__WORK TO BE COMPLETED__. Your copy starts at the line containing "Task: Open the blue information panel icon" and ends at the last line below. Copy exactly, without pictures.

[RECORD EXCERPTS — start]

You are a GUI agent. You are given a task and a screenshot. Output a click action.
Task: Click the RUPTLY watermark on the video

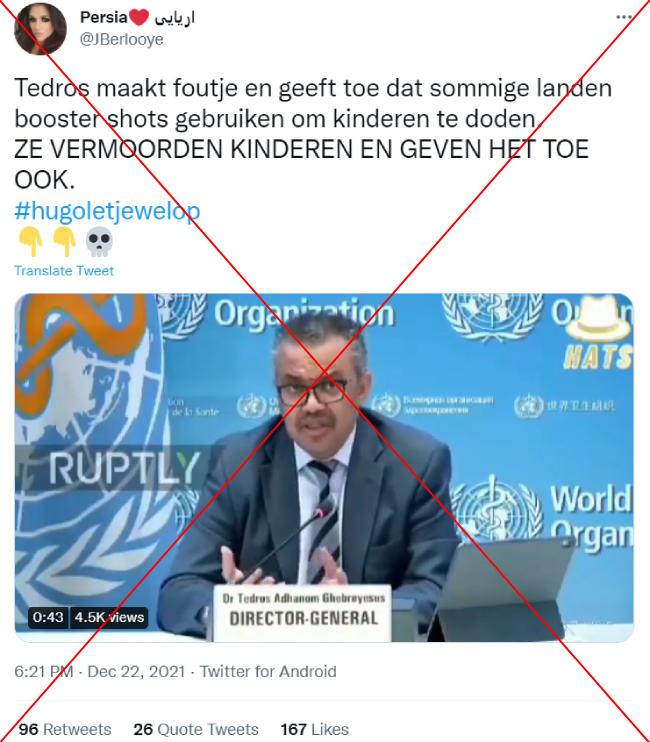pos(123,468)
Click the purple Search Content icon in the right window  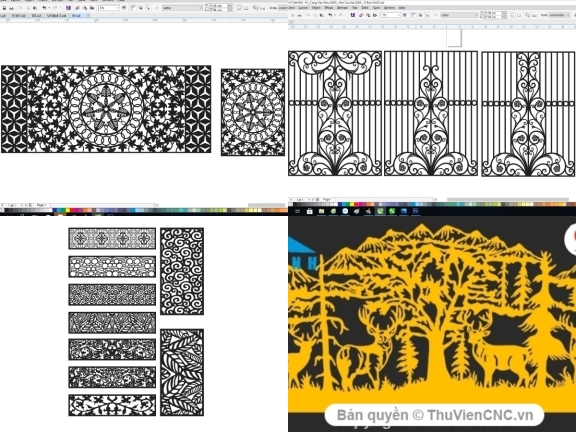tap(353, 15)
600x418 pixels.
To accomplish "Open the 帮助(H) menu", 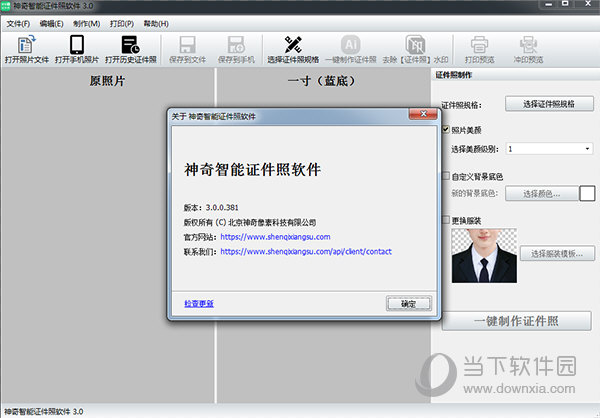I will tap(156, 22).
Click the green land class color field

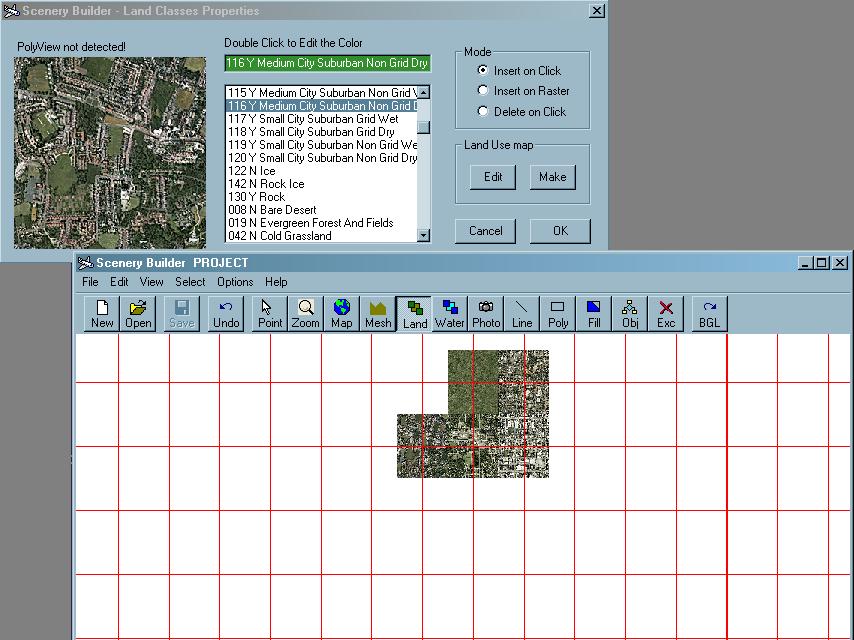(x=327, y=63)

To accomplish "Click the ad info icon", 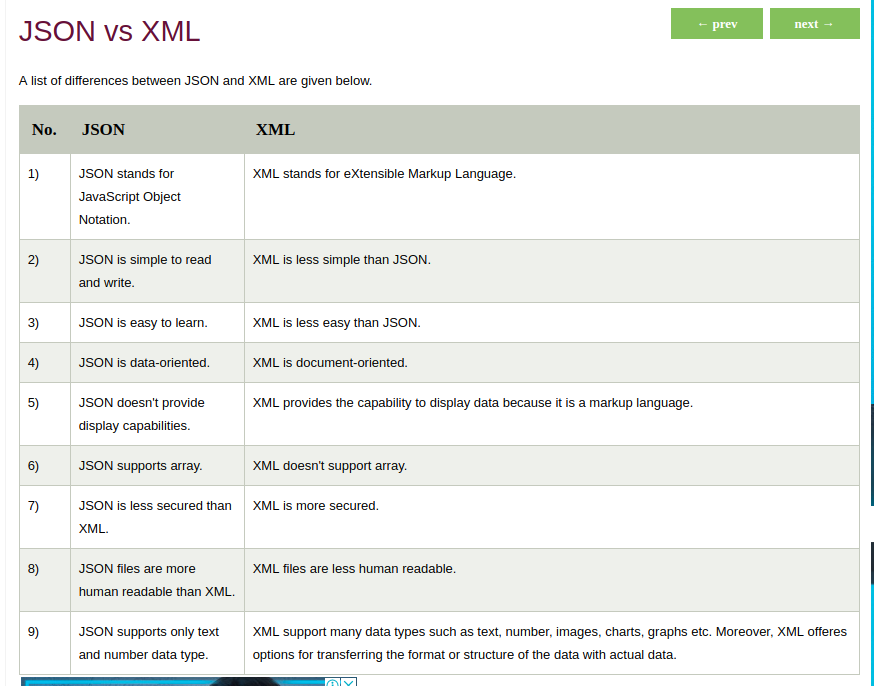I will [x=333, y=682].
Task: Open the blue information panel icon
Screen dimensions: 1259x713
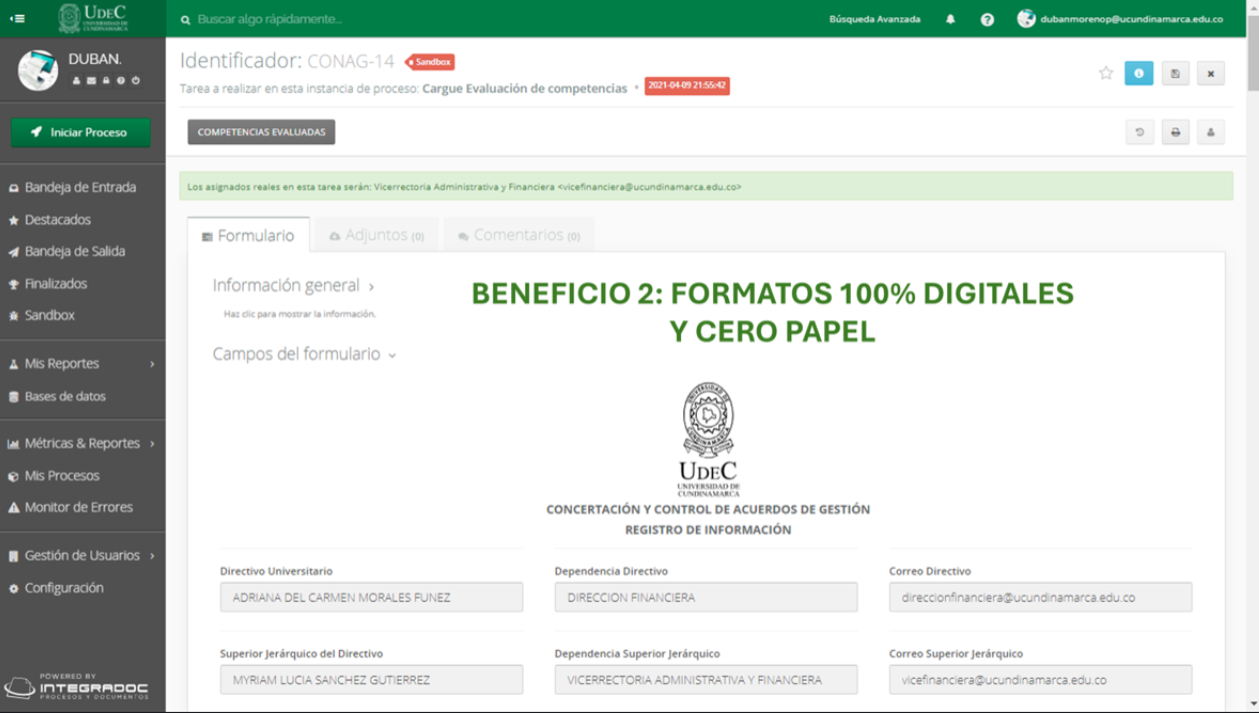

[RECORD EXCERPTS — finish]

__THE COMPLETED TASK__.
Task: Open the blue information panel icon
Screen dimensions: 1259x713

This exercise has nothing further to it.